**Directives**.
#1 Answer these questions using the Pig mailing-list post, one answer per line, marked as the questions are.
(a) Which keyword, described as relatively recently added, does the reply recommend?
(b) Which operator does the reply say lets you have a different relation for each activity?
(c) About how many categories are there in total?
#2 Give the part of the Pig mailing-list post starting with "2013/5/6 Thomas Edison" and going on through "dimensionC_key:chararray, activity:chararray, ..." again, switching "schema" for "layout".
#3 Resume the Pig mailing-list post from its last sentence and continue it.

**Source excerpt**.
[START]

Re: Pig Unique Counts on Multiple Subsets of a Large Input

Posted by Jonathan Coveney <jc...@gmail.com>.
Are you familiar with the CUBE keyword that was relatively recently added?
This sounds like a perfect use case for it. Furthermore, how are you
splitting on activity? There is a SPLIT operator which is perfect for this,
as you can have a different relation for each one.

What I would do would be to use split to break it down into activities,
then make a macro that gives you the counts you want and use that on each
of the split relations.


2013/5/6 Thomas Edison <ju...@gmail.com>

> Hi there,
>
> I have a huge input on an HDFS and I would like to use Pig to calculate
> several unique metrics. To help explain the problem more easily, I assume
> the input file has the following schema:
>
> userId:chararray, dimensionA_key:chararray, dimensionB_key:chararray,
> dimensionC_key:chararray, activity:chararray, ...
>
> Each record represent an activity performed by that userId.
>
> Based on the value in the activity field, this activity record will be
> mapped to 1 or more categories. There are about 10 categories in total.

[END]

**Material provided**.
[START]

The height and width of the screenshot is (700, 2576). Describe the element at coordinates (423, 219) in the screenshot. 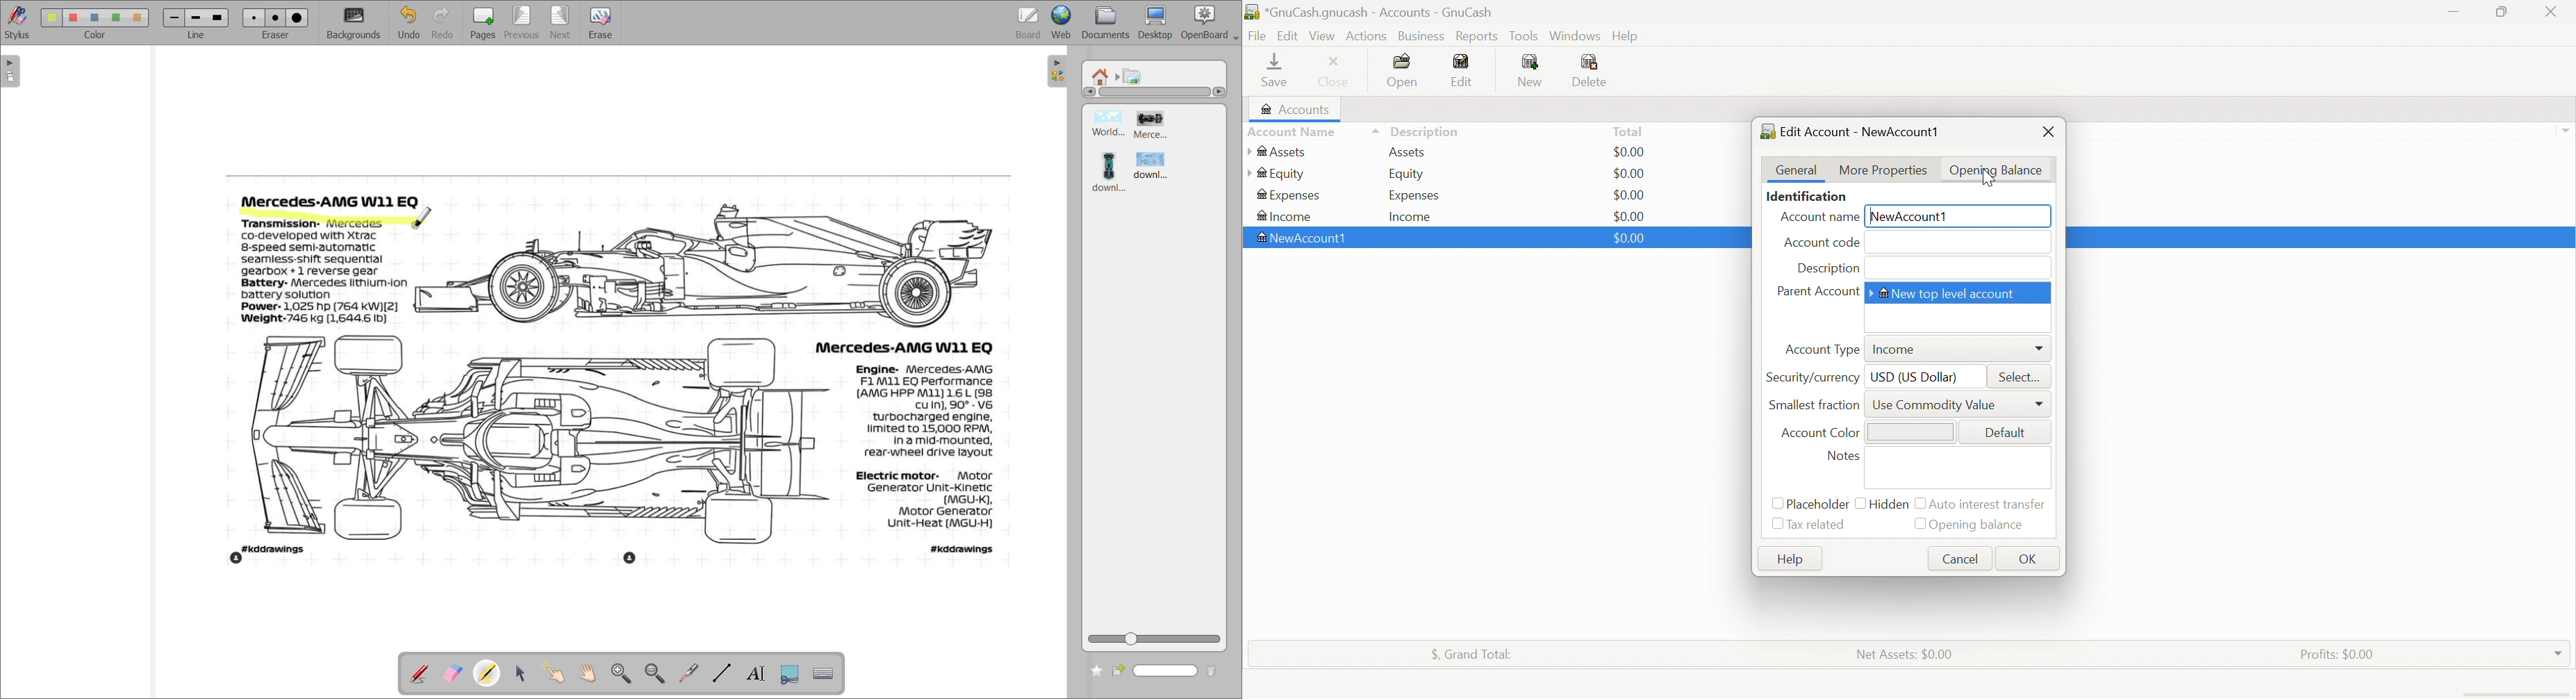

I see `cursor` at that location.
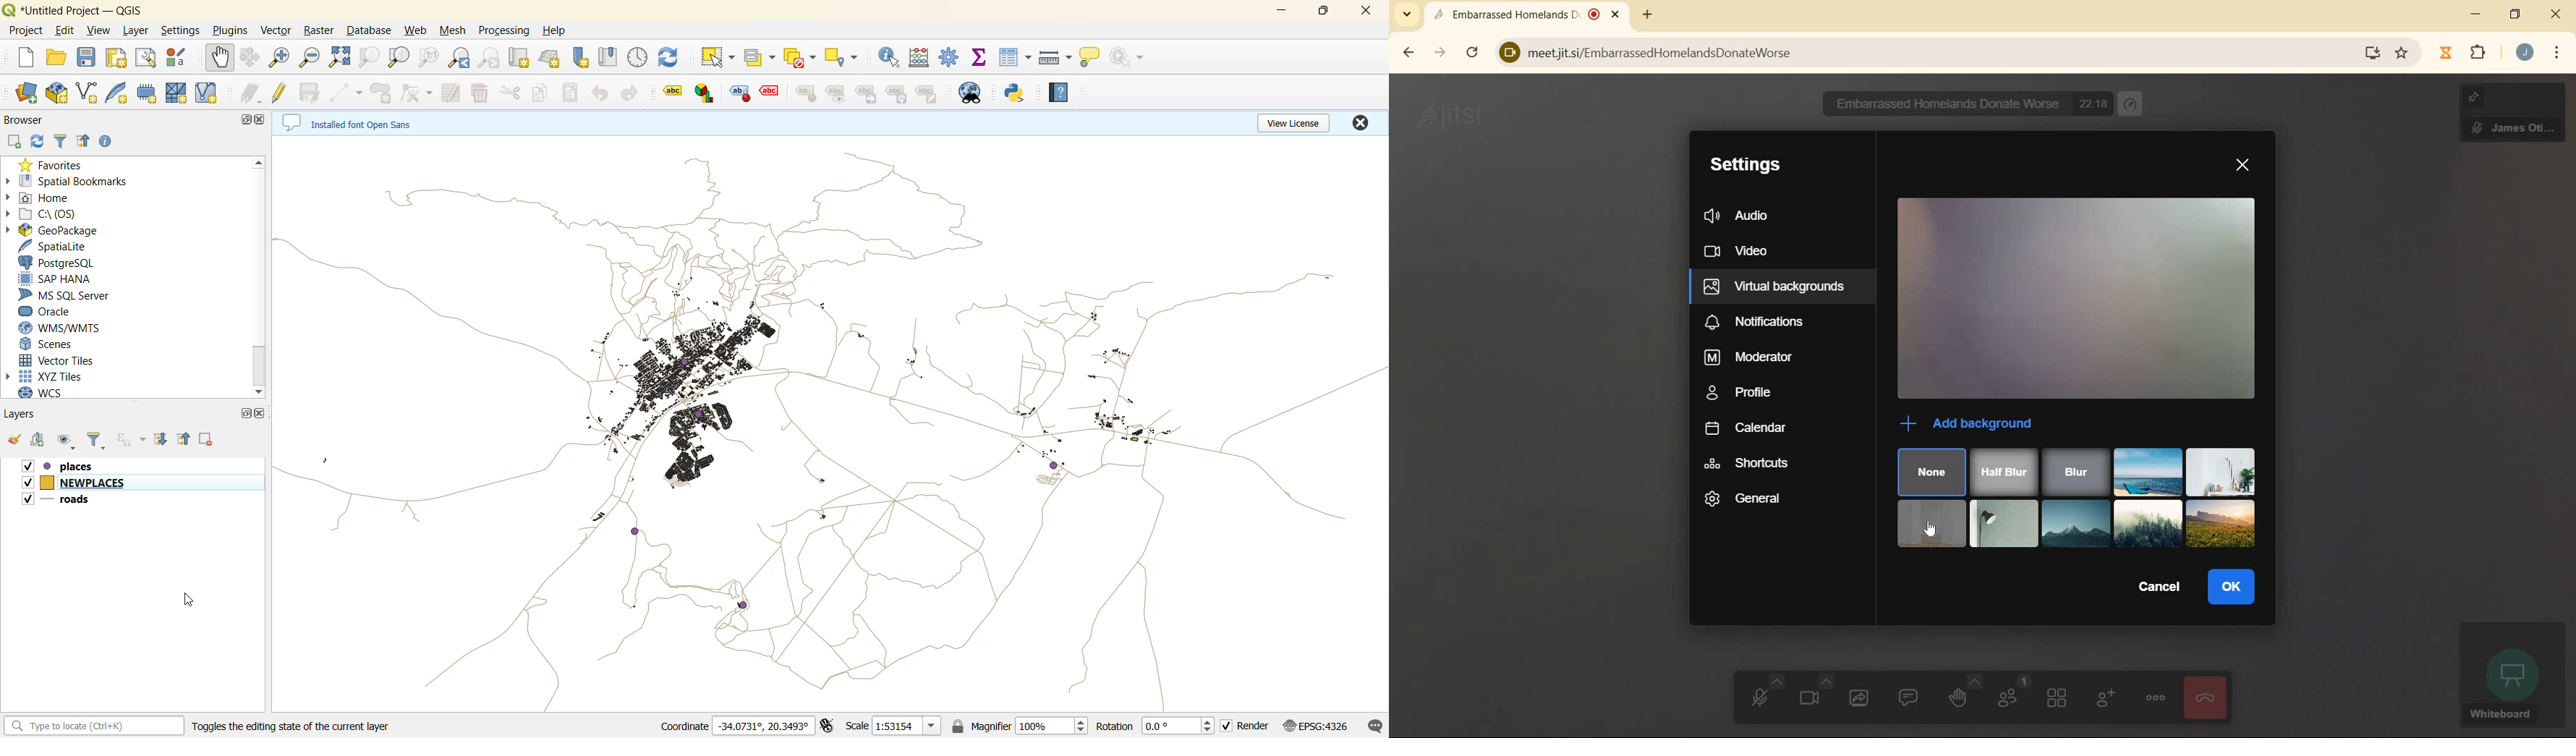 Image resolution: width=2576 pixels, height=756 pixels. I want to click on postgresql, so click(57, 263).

[END]

**Expected responses**.
#1
(a) CUBE
(b) SPLIT
(c) About 10

#2
2013/5/6 Thomas Edison <ju...@gmail.com>

> Hi there,
>
> I have a huge input on an HDFS and I would like to use Pig to calculate
> several unique metrics. To help explain the problem more easily, I assume
> the input file has the following layout:
>
> userId:chararray, dimensionA_key:chararray, dimensionB_key:chararray,
> dimensionC_key:chararray, activity:chararray, ...

#3
>
> Now I need to count the number of unique users for different dimension
> combinations (i.e. A, B, C, A+B, A+C, B+C, A+B+C) for each activity
> category.
>
> What would be the best practices to perform such calculation?
>
> I have tried several ways. Although I can get the results I want, it takes
> a very long time (i.e. days). What I found is most of the time is spent on
> the map phase. It looks like the script tries to load the huge input file
> every time it tries to calculate one unique count. Is there a way to
> improve this behavior?
>
> I also tried something similar to below, but it looks like it reaches the
> memory cap for a single reducer and just stuck at the last reducer step.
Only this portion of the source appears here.